**Activity:**
Filter out every line below that lacks "will", and copy the rest.
BEGIN Records shown
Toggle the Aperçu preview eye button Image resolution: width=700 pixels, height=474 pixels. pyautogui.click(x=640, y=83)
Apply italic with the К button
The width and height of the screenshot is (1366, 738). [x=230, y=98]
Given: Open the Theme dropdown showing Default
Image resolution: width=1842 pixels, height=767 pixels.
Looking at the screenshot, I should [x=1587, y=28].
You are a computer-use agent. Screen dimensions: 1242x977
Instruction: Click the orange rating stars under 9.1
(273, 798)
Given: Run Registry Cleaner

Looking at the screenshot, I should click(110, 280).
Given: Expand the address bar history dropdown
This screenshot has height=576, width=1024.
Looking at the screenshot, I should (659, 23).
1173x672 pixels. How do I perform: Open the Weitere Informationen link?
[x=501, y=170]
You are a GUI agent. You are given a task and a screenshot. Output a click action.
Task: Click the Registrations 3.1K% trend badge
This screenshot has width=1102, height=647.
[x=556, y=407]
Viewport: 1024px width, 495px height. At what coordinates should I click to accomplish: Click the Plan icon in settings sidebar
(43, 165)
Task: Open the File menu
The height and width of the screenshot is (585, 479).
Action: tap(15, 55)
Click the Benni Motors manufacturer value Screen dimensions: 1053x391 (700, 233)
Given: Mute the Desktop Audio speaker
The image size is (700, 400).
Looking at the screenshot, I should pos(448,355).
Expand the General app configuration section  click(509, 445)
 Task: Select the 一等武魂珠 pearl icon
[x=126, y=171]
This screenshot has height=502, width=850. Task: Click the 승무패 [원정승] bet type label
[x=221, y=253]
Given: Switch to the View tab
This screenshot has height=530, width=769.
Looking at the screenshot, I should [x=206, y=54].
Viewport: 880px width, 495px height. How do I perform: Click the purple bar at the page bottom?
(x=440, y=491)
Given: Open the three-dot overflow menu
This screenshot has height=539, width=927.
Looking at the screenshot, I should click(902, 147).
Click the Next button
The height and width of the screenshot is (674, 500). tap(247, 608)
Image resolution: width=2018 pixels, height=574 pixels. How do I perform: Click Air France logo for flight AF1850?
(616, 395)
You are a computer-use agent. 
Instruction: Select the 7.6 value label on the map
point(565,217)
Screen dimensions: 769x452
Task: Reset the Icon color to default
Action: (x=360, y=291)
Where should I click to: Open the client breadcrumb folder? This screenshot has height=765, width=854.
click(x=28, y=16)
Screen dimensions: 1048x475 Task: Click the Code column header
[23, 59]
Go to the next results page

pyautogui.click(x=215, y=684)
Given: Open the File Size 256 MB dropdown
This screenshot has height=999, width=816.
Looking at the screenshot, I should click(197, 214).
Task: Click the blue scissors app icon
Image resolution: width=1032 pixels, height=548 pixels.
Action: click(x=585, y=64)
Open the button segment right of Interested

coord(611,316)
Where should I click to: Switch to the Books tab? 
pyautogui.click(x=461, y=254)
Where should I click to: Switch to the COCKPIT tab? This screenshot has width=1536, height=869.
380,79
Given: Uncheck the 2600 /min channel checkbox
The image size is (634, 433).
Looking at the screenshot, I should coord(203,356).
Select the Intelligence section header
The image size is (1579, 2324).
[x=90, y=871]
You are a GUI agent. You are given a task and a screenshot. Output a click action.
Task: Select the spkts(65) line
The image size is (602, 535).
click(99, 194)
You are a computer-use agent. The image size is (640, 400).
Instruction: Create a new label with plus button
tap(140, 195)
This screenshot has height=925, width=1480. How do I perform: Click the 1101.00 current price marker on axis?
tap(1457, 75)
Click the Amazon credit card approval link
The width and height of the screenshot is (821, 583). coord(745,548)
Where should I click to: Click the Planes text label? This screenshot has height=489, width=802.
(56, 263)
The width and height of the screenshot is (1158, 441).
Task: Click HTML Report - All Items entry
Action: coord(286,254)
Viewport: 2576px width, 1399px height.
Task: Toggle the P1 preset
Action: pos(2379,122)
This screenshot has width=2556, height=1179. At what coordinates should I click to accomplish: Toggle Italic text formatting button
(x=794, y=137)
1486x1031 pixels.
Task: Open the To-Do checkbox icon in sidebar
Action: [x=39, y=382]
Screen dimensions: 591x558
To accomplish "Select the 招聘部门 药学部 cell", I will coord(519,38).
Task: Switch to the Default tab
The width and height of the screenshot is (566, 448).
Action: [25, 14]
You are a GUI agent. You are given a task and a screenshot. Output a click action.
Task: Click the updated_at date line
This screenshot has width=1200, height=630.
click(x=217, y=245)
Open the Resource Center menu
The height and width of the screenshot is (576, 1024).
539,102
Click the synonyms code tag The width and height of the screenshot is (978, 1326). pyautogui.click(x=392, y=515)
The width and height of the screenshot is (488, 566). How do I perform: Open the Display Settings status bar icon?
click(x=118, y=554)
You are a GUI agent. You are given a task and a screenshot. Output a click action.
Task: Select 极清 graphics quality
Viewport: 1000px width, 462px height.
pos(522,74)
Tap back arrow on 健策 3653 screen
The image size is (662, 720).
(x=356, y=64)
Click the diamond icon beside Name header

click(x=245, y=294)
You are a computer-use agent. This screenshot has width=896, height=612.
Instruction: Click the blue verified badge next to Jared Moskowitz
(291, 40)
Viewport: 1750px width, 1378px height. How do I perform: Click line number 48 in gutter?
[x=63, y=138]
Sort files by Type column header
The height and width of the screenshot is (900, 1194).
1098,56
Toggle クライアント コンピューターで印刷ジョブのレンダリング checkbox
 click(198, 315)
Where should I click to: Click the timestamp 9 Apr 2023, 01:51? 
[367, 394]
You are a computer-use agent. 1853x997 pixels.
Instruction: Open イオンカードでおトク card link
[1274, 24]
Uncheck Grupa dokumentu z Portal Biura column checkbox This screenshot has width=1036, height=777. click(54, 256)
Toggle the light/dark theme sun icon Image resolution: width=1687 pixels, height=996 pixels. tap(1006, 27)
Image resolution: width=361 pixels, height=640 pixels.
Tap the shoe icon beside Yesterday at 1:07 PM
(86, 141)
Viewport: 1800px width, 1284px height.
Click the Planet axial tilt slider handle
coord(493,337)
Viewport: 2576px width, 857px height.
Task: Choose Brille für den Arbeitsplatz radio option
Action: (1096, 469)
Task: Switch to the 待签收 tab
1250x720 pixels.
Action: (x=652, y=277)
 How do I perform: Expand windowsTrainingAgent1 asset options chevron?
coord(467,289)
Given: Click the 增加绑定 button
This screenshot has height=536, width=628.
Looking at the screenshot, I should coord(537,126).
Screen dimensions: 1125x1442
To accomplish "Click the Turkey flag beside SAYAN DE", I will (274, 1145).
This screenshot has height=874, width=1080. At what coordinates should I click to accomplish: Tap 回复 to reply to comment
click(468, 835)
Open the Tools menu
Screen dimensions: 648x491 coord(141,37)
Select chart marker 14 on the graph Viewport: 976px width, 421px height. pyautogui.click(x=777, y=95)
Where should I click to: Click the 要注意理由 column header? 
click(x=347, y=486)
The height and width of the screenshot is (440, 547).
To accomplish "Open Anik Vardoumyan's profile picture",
END Records shown
**Task answer:**
To accomplish "Select the 招聘部门 药学部 cell", I will coord(519,38).
To accomplish "Click the Turkey flag beside SAYAN DE", I will (274, 1145).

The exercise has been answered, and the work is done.